Wer über Musik schreibt, ist immer auch Fan. In manchen Fällen ist er Fan dessen, worüber er schreibt. Tocotronic lernte ich kennen, als ihr Album Digital Ist Besser 1995 in den Jahreslisten vieler Musikmagazine weit oben stand. „Welch ein Titel!“, dachte ich, „aber ich interessiere mich nicht für Techno.“ Später sah ich die CD im Laden. Mit diesem verwackelten Polaroid vorne drauf, das war mir klar, machen die niemals Technomusik. Zum Fan wurde ich erst, als ich mir die Platte sehr oft angehört hatte.

Es hat mir lange Zeit große Freude bereitet, Tocotronic bei ihren Abgrenzungsversuchen zu beobachten. Wie sie immer bemüht waren, Erwartungen nicht zu erfüllen. In Interviews hofft man auf druckreifes Schlagwortgeplapper, den Fragenden wird es meist verweigert. Rezensenten neigen zur Überinterpretation und finden auf ihrer philosophischen Spurensuche einen ganzen Haufen semantischer Querverweise in von Lowtzows Texten. Bei der letzten Platte Pure Vernunft Darf Niemals Siegen erkannten plötzlich alle den Einfluss Theodor W. Adornos. Diesmal erfreut man sich, begriffen zu haben, dass hinter den Stücken des Albums ein Konzept steht. Wahnsinn.

> _Vorliegende Angaben_
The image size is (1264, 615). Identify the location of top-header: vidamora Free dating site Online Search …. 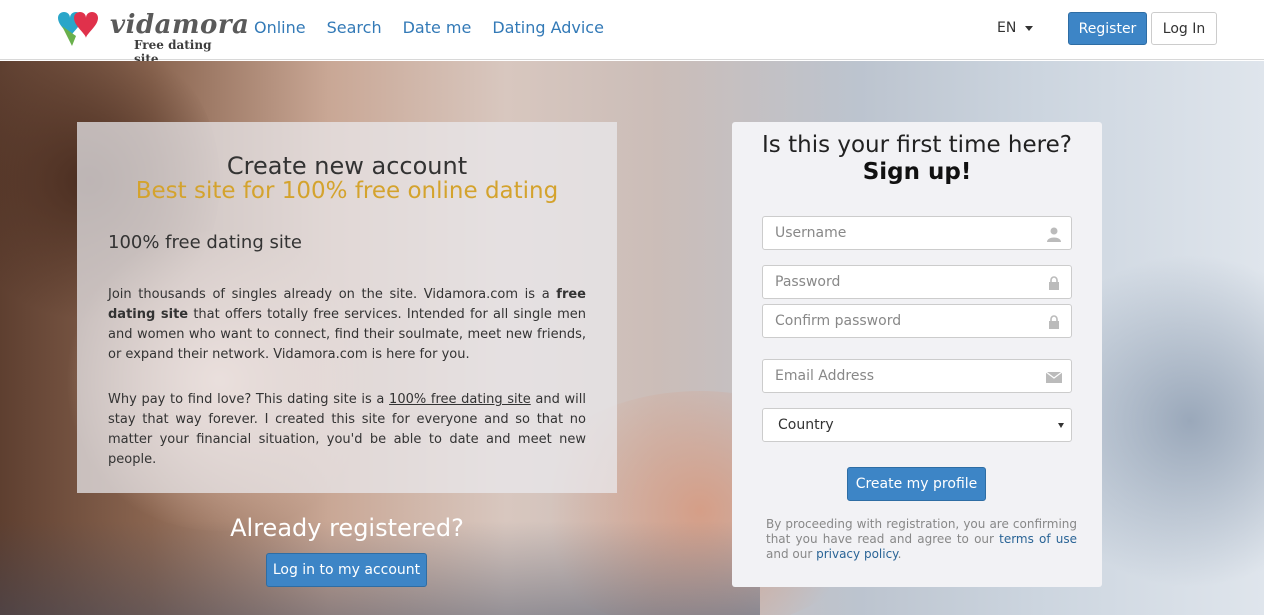
(632, 33).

> _Aufgabe_
Ersetzen Sie im Textauszug über Tocotronic „Fan“ durch „Anhänger“ und geben Sie dabei alles von „Wer über Musik“ bis hinunter zu „oft angehört hatte.“ wieder. Stützen Sie sich ausschließlich auf den Textauszug über Tocotronic.

> _Lösung_
Wer über Musik schreibt, ist immer auch Anhänger. In manchen Fällen ist er Anhänger dessen, worüber er schreibt. Tocotronic lernte ich kennen, als ihr Album Digital Ist Besser 1995 in den Jahreslisten vieler Musikmagazine weit oben stand. „Welch ein Titel!“, dachte ich, „aber ich interessiere mich nicht für Techno.“ Später sah ich die CD im Laden. Mit diesem verwackelten Polaroid vorne drauf, das war mir klar, machen die niemals Technomusik. Zum Anhänger wurde ich erst, als ich mir die Platte sehr oft angehört hatte.